Something has shifted in how small and medium teams run projects. The tools that dominated the last decade, Asana, Monday, ClickUp, Trello, are losing ground to a tool that’s been there the whole time. Google Sheets. Excel. The plain old spreadsheet.
The data points are piling up. Asana’s stock dropped 32% in 2025, and another 50% so far in 2026. Its net retention sits at 96%, meaning existing customers are shrinking, not growing. Microsoft shipped a Project Manager Agent inside Planner in January. OpenAI rolled out ChatGPT for Excel in March, letting users generate a project tracker by typing prompts like, “build a project tracker with project owners, specific deadlines, and statuses”.
Maybe that’s why our Gantt chart templates in Google Sheets keeps getting copied by more teams.
Subscription fatigue is real
Finance teams started cutting SaaS subscriptions in 2023. The pace accelerated in 2024 and 2025. Asana’s own executives called out an increase in scrutiny on earnings calls, which is a polite way to say that when a software budget gets cut, the project management tool is often the first thing to go.
It goes first for a specific reason. The job it does, tracking who is doing what by when, is one of the few jobs a spreadsheet has always done well. A team cancels the PM tool, moves to a shared Google Sheet, and discovers the Sheet works. Everyone sees the timeline. Dates update. The boss can drop in without logging into a new platform.
AI made spreadsheets faster to set up
The part that used to take time was building the template. A Gantt chart in Google Sheets requires conditional formatting rules and a few formulas. Ten years ago, figuring that out took a weekend. Today, a user can ask ChatGPT or Claude to generate the formulas and have a working Gantt chart in under an hour.
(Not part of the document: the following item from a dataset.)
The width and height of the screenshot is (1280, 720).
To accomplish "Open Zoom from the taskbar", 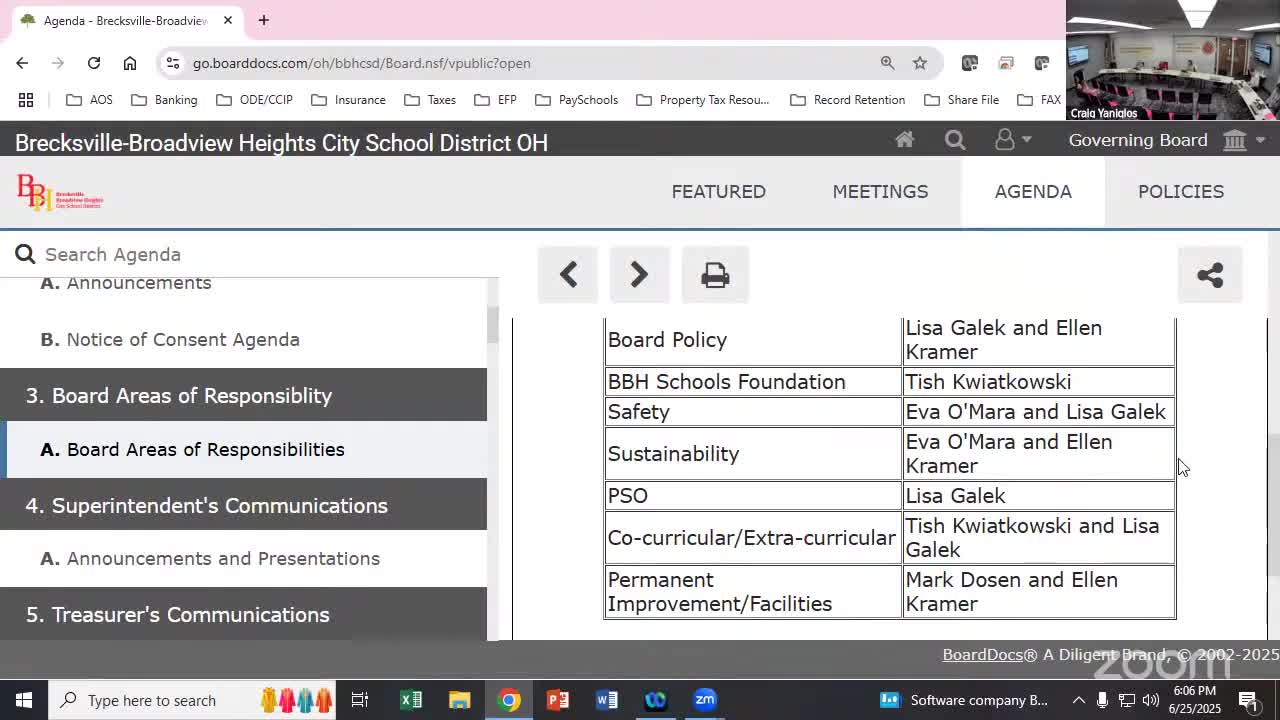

Or copy a template and be done in two minutes.
Microsoft is pushing this directly. Copilot inside Excel generates project templates from natural language prompts. Excel already has the formulas, conditional formatting, and sharing features that make PM software redundant for most small teams. Now it has an AI that builds the sheet for you.
The remote work argument went the other way
The original pitch for cloud PM software was that distributed teams needed a real-time platform to stay aligned. It turned out that Google Sheets is also a real-time platform. When a team switches from a dedicated tool to a shared Sheet, they lose some features. They also lose the weekly email asking them to log in, the seat-based pricing, and the onboarding tax on new hires.
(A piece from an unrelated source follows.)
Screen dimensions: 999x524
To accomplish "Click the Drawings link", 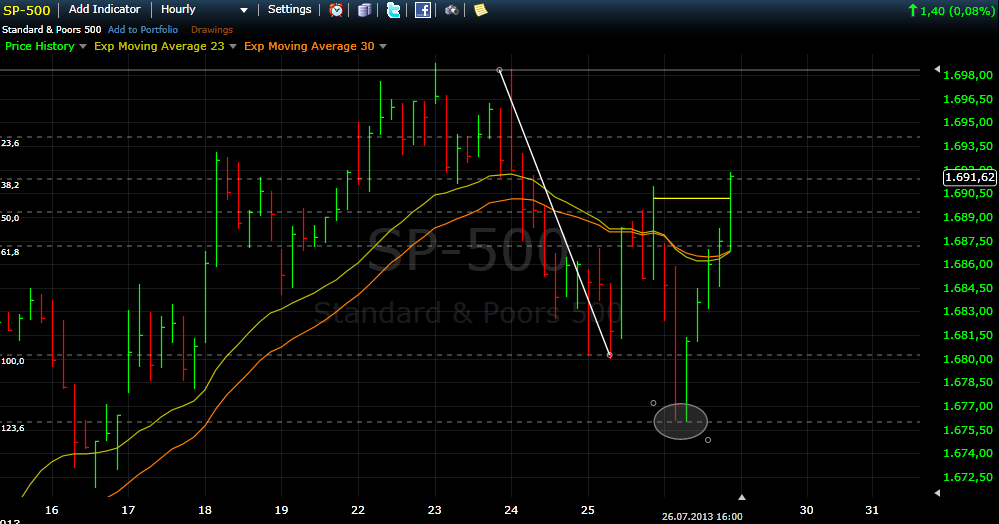I will [212, 30].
Most small teams decide the trade is worth it.
What the trend looks like on the ground
Search volume for “Gantt chart Google Sheets” and “project management spreadsheet” has been rising for three years. Free template downloads are up across the category. The template-heavy sites like Spreadsheet Point show growth in the PM category. The paid PM tool category shows growth in dollars but stagnation in logos, which means the large enterprises that were already paying are paying more, and the small teams are leaving.
The spreadsheet is not new. What’s new is that the tools that were supposed to replace it have started to shrink, and the tools meant to replace those tools, AI agents inside spreadsheets, make the spreadsheet stronger.
It’s a good time to have a good Gantt chart template bookmarked.